Esta falta de clareza num processo demasiado apressado, só por si deveria ser motivo de reconsideração do executivo municipal e desta Assembleia Municipal, porque não se pode aceitar que depois, as autarquias locais venham invocar insuficiência de meios humanos ou de recursos técnicos, para concretizar as novas competências através da sua concessão a entidades privadas, pondo em causa o acesso universal pelas populações ou até facilitando a degradação do serviço público. Aliás, como tem sido noticiado há mais de 40 autarquias de norte a sul que rejeitaram oficialmente assumir estas novas competências do estado central em 2019, e ainda que o entendimento entre no PS e o PSD conduza a que este processo seja uma realidade em 2021, é caso para perguntar. Qual é a pressa?
É pois perante estas considerações, que insistimos na oposição a este processo, porque nos termos da Constituição, a descentralização administrativa deve visar, entre outros objetivos, o reforço da coesão territorial e social, ou seja, deve traduzir-se numa justa repartição de poderes entre o Estado e as autarquias locais para assegurar melhores politicas públicas para resolução dos problemas das pessoas e dos territórios, que implicam transferências de competências para as autarquias locais, acompanhadas dos adequados meios humanos, patrimoniais e financeiros. Meios que não são garantidos nesta Lei 50/2018, que no nosso ponto de vista, também não é uma reforma do Estado que conduza a um aprofundamento da autonomia do Poder Local.

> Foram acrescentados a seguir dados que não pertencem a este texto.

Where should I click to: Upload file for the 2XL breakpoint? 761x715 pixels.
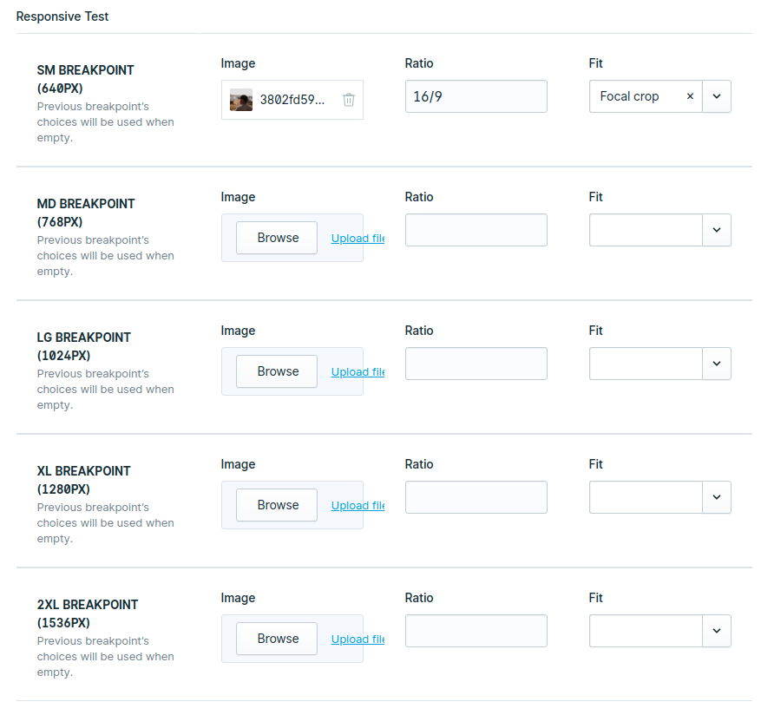point(357,639)
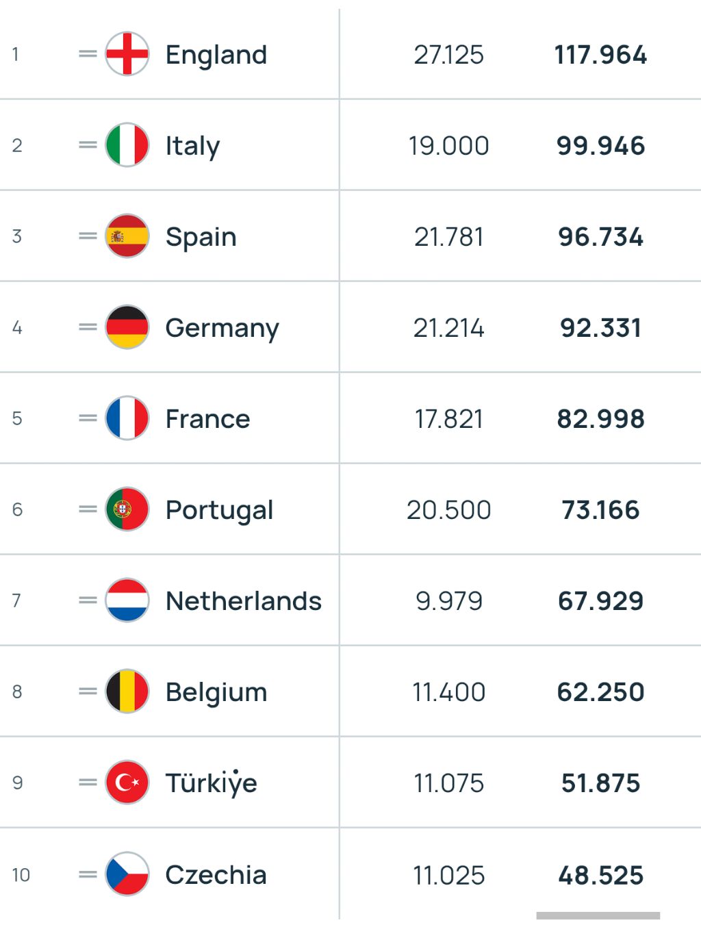Screen dimensions: 701x927
Task: Click the Portugal flag icon
Action: click(x=127, y=509)
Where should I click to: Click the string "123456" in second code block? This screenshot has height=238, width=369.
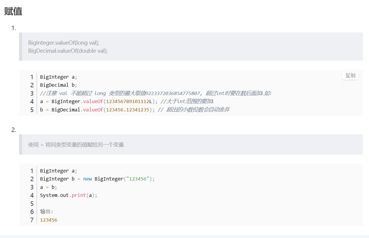coord(138,179)
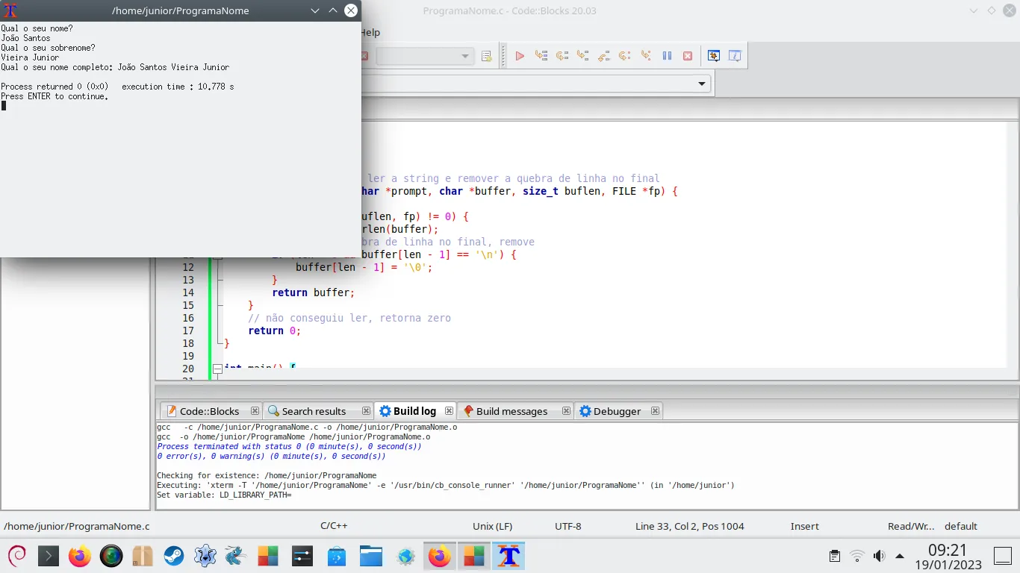The image size is (1020, 573).
Task: Click the Step into debugger icon
Action: point(583,56)
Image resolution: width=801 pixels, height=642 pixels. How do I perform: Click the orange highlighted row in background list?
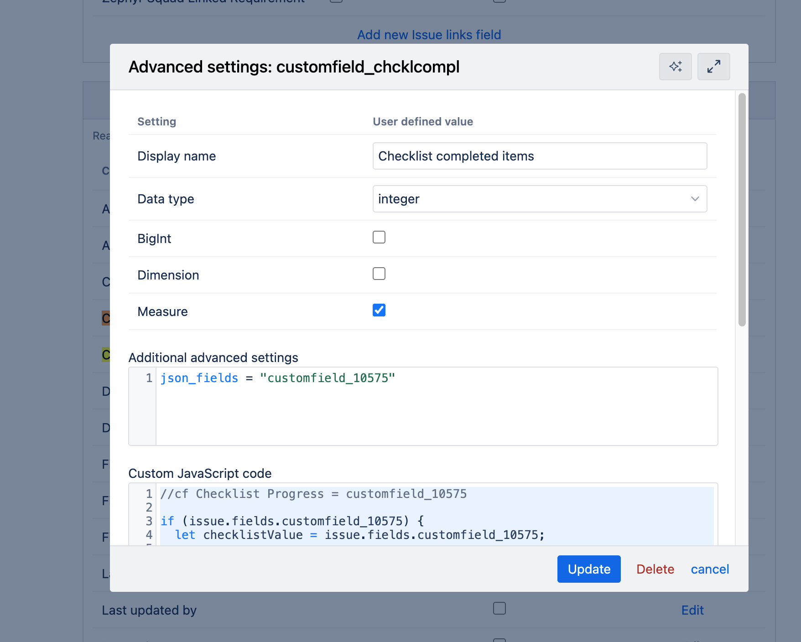point(106,318)
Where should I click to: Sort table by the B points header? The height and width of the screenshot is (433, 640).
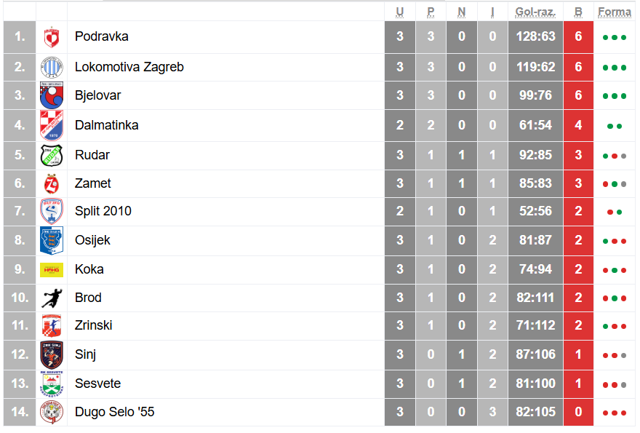click(578, 12)
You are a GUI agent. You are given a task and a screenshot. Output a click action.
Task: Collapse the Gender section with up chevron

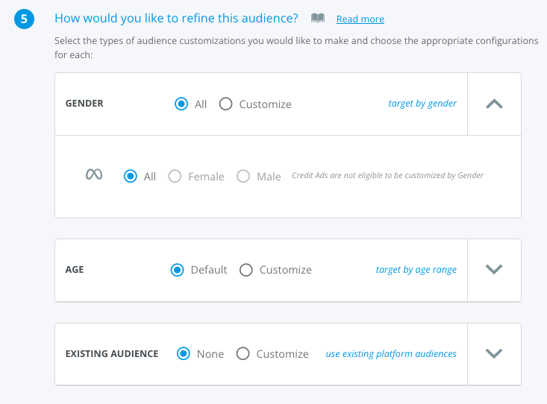point(494,104)
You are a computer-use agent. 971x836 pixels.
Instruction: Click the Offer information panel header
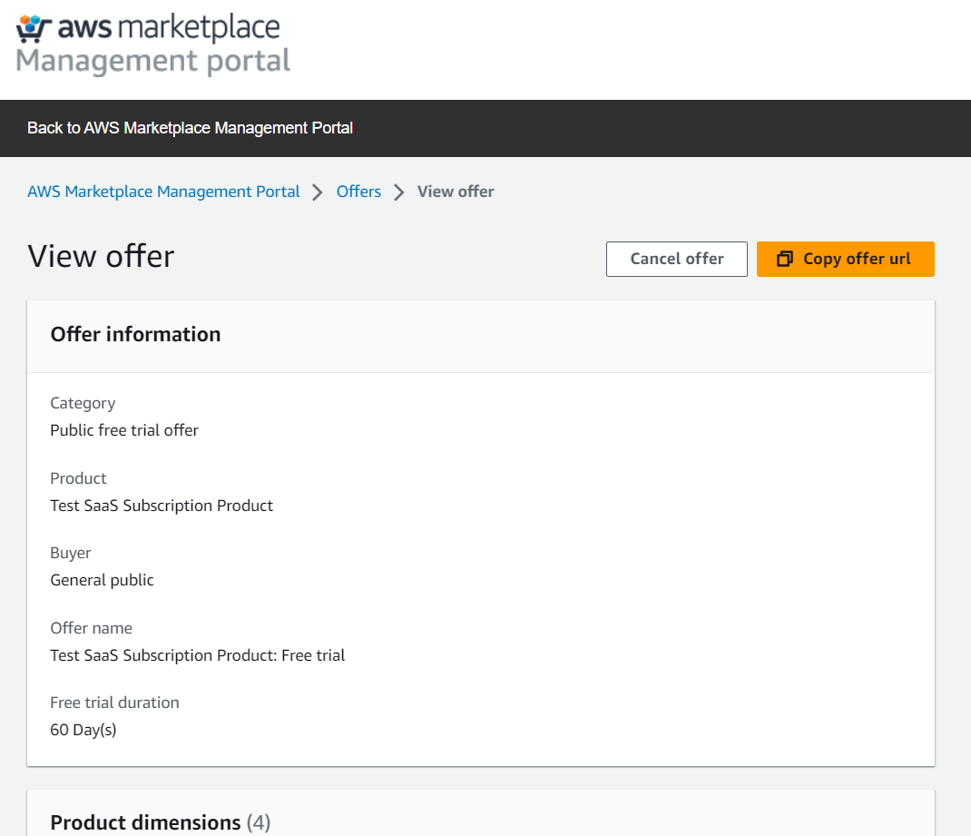point(135,334)
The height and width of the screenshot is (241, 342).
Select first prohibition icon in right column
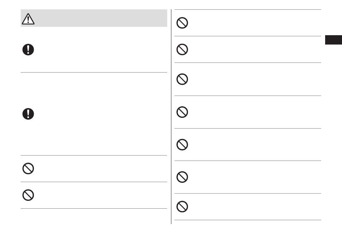tap(182, 23)
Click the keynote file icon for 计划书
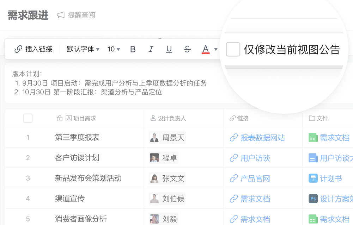This screenshot has height=225, width=353. pos(313,179)
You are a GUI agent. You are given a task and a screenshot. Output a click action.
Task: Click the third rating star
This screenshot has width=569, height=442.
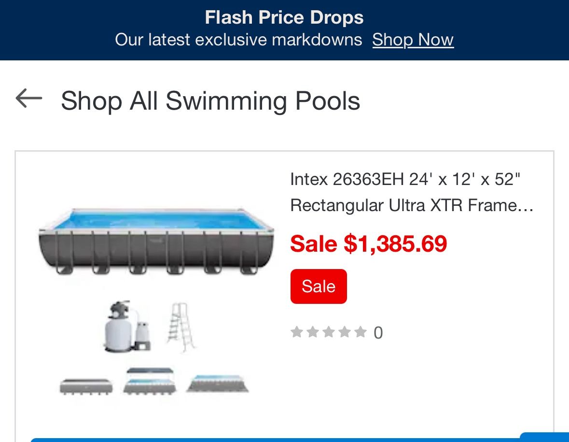click(x=329, y=332)
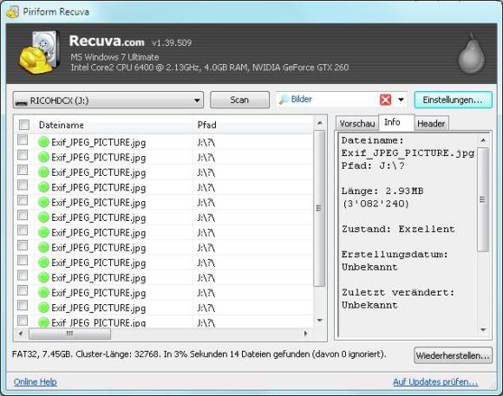Toggle the select-all checkbox beside Dateiname
503x396 pixels.
tap(24, 125)
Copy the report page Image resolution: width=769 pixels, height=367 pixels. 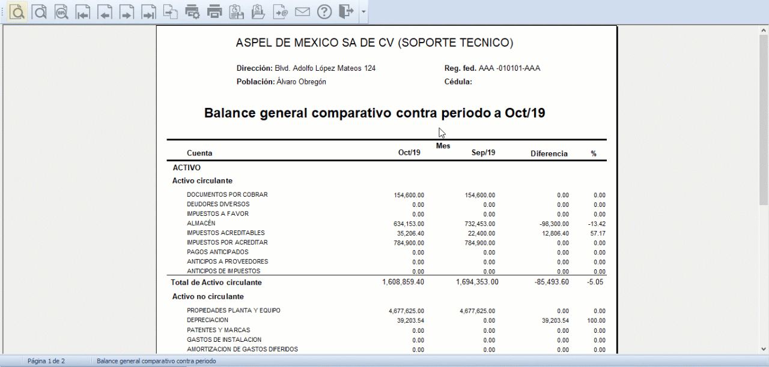[170, 11]
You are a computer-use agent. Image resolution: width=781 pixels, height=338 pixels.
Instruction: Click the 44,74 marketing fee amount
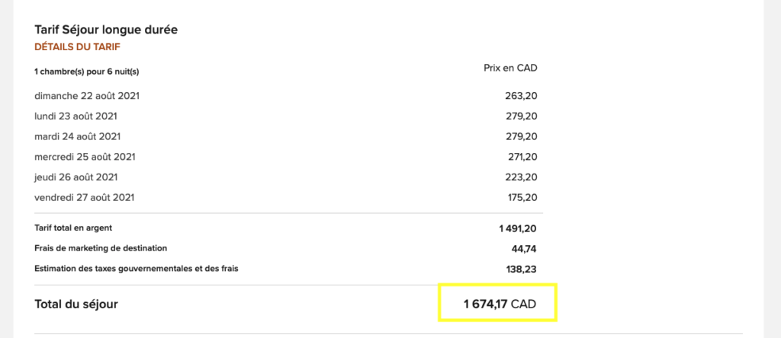point(524,248)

Por isso, e ao contrário do documento “parecer” do Município, não vislumbramos por parte do Poder Central, neste processo de descentralização de competências, qualquer promoção de coesão territorial ou reforço da solidariedade inter-regional, para a necessária melhoria da qualidade dos serviços prestados às populações.
Assim, não acompanhamos as disponibilidades da Câmara Municipal de Ovar para, nesta fase dos Diplomas setoriais, viabilizar desde já o caminho que abre portas a um processo pouco claro e sobretudo, que dá poderes a uma entidade não eleita por sufrágio direto como é a CIRA.